Excerpted passage:
Databricks Community

rashij · ‎05-03-2025

If a model is registered in Unity Catalog, then what all APIs and SDKs could be used to build the entire lineage for a model? I'm trying to figure out what all do I query to ensure I don't miss any element of the model lineage.
Now a model can have below elements in upstream:
1. Table/feature table/ Delta table
2. Functions
3. Notebooks
4. Workflows/Jobs

So far I've been able to gather these entry points to build the lineage:
1. Figure out notebook from the tags present in run info
2. If a feature table is used, and the model is logged (`log_model`) along with an artifact, then the feature_spec.yaml at least contains the feature tables & functions used. But if the artifact is not logged, then I do not see a way to get even these details.
3. Table lineage can still be figured via lineage tracking API but I'll need to go over every table. Is there a more efficient way to backtrack tables/functions from model or notebook rather?
4. Couldn't find on how to get lineage for functions/workflows at all.

lingareddy_Alva · ‎05-06-2025

@rashij

You're tackling an important challenge in ML governance. Building a comprehensive lineage for models registered in Unity Catalog requires piecing together information from multiple APIs. Let me outline a more complete approach based on your identified elements.

Available APIs for Model Lineage Tracking

To build comprehensive model lineage, you'll need to use a combination of:

Unity Catalog API - Core lineage information
MLflow Tracking API - Model creation details
Workspace API - Notebook and job information
Delta Table History API - Table modification history
DBFS API - For artifact inspection

1. Starting with the Model

from databricks.sdk import WorkspaceClientfrom mlflow.tracking import MlflowClient
# Initialize clients
ws_client = WorkspaceClient()
mlflow_client = MlflowClient()

# Get model info from Unity Catalog
model_info = ws_client.catalog_models.get(
    name="catalog.schema.model_name"
)

# Get latest version details
model_version = mlflow_client.get_model_version(
    name=f"{model_info.catalog_name}.{model_info.schema_name}.{model_info.name}",
    version="latest"
)

# Get the run info
run = mlflow_client.get_run(model_version.run_id)

What is being asked: Reproduce the Unity Catalog model lineage thread word for word between "So far I've" and "functions/workflows at all.", inclusive.

Supplied material:
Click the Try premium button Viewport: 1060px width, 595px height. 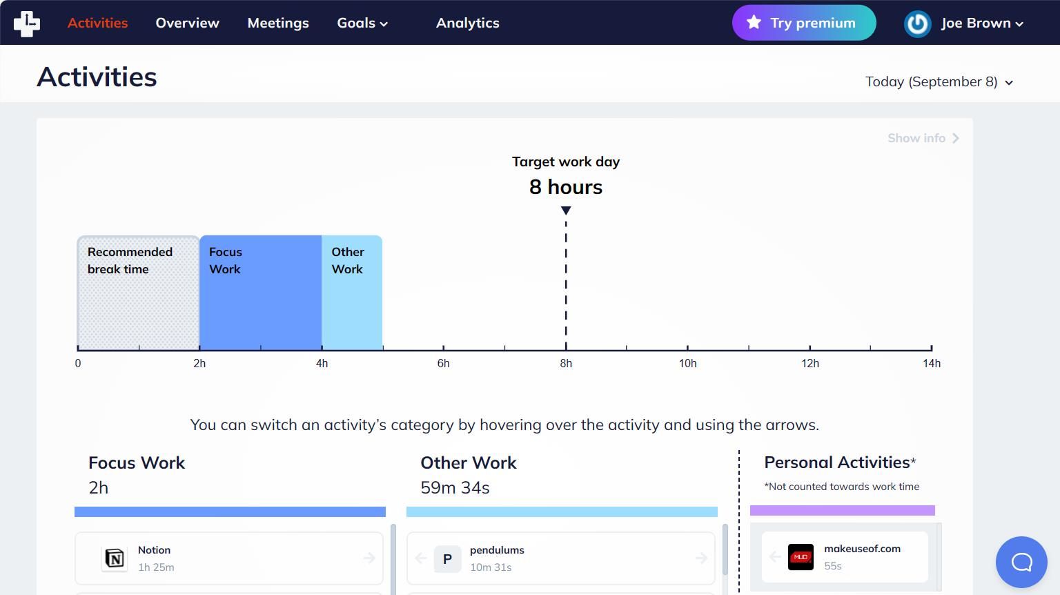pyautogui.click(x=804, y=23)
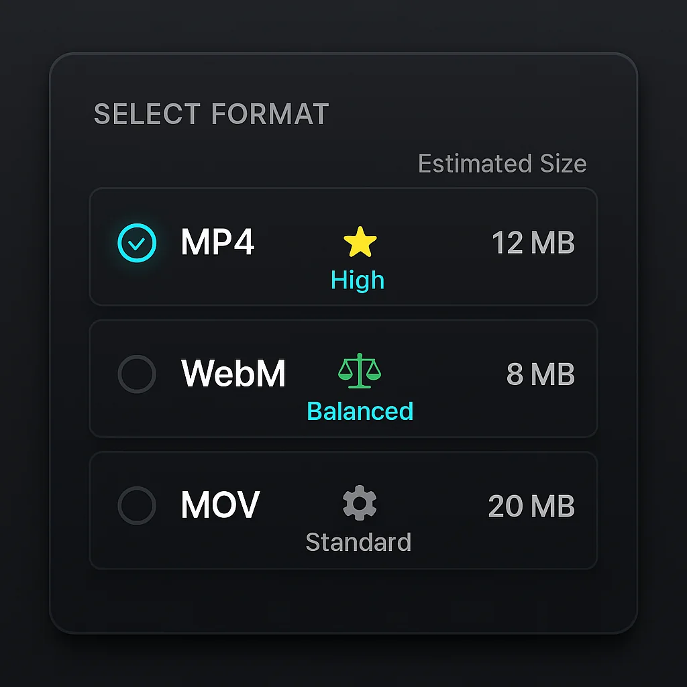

Response:
So far I've been able to gather these entry points to build the lineage:
1. Figure out notebook from the tags present in run info
2. If a feature table is used, and the model is logged (`log_model`) along with an artifact, then the feature_spec.yaml at least contains the feature tables & functions used. But if the artifact is not logged, then I do not see a way to get even these details.
3. Table lineage can still be figured via lineage tracking API but I'll need to go over every table. Is there a more efficient way to backtrack tables/functions from model or notebook rather?
4. Couldn't find on how to get lineage for functions/workflows at all.